Llegaste a mi vida un día rebosante de luz y esplendor,
reposando en mis brazos de hermana mayor,
tu cuerpo tan frágil y lleno de candor
cautivó mis sentidos y fue muy divertido descubrir que eras un varón.
Tu piel tan delicada y blanca me impresionó,
me parecías un muñequito de porcelana
¡cómo mi sueño de niña te imaginó!.
Tus mejillas coloraditas y tu cabello abundante
me hacían sentir que tenía delante el bebé más hermoso
que me haya imaginado antes.
Recuerdo un día de niña traviesa,
te monté en una hamaca y te mecí con tal fuerza
que tu pequeño cuerpo salió volando
y cayó en un colchón, que parecía, te estaba esperando.
Cuando llegaba de la calle toda acalorada
—creyendo en mi inocencia que tú te sentías igual—
te quitaba toda tu ropita y te dejaba desnudo,
causando a nuestra madre un tremendo disgusto
y ¡corra mija, si puede! que viene una pela segura.
Son muchos los recuerdos donde, con mis travesuras de niña,
olvidaba que eras un bebé frágil y delicado
y te trataba como el muñeco que siempre había deseado.

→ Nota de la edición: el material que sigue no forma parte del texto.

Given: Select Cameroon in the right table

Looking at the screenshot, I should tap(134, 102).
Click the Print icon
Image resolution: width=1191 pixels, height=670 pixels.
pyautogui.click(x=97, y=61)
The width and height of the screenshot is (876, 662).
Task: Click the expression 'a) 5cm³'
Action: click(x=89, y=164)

Pero llegó el momento por mí jamás esperado
cuando mamá enfermó y te dejó a mi cuidado,
con tan solo quince días te recibí en mis brazos
y me sentía como madre, ¡mi momento esperado!
Eras tan pequeño y eso me asustó tanto
que corrí a casa de una vecina para pedirle ayuda,
pero ella me dijo: “Esa es tu responsabilidad
y eres lo bastante grande para afrontar la realidad”
fue allí donde comprendí que tenía que ser fuerte
y que debía proteger con todas mis fuerzas a aquel ser
que me había confiado mi madre cuando creyó que le llegaba la muerte.
Con tan solo ocho años mi inocencia era tal que no me quería dormir
pensando que en un descuido dejaras de respirar,
pensando… que te me podías morir.
Fue muy duro para mí tenerte a mi cuidado,
vigilándote de noche, manteniéndote aseado,
que al alimentarte no me resultaras ahogado,
fueron esos días, los que más me enseñaron.
Tu ternura me inspiró para mantenerme firme
y seguir adelante para que tú vivieras, y así,
entregar mis cuentas a nuestra madre.
Pasaron los años, fuimos creciendo
y siempre traías a mis recuerdos aquellos días,
me decías que yo era tu segunda madre,
—para ti y para mí eso era cierto—
y todo por cuidarte en esos apremiantes momentos
Con tu sonrisa los dolores y sufrimientos se alejaban
dando paso a la alegría de tenerte,
ver —a través de tu inocente rostro—
que existía la oportunidad de ser felices por siempre.
Hoy, nos han alcanzado los años y vemos nuestras vidas realizadas
con hijos y nietos y una salud envidiada
viudos los dos, pero llenos de satisfacción
por las experiencias vividas, por las metas logradas,
y aún, en este tiempo, ya con nuestra piel arrugada
La llama de amor de hermanos jamás se apaga
ni por las corrientes del dolor, ni por la separación no deseada
ni cuando un día postrero Dios nos haga la llamada.
Siempre has sido mi gran orgullo de hermano menor
y solo espero que tu corazón se incline al de tu creador,
para que así tu nombre jamás sea borrado
y puedas disfrutar a mi lado en su hermosa mansión.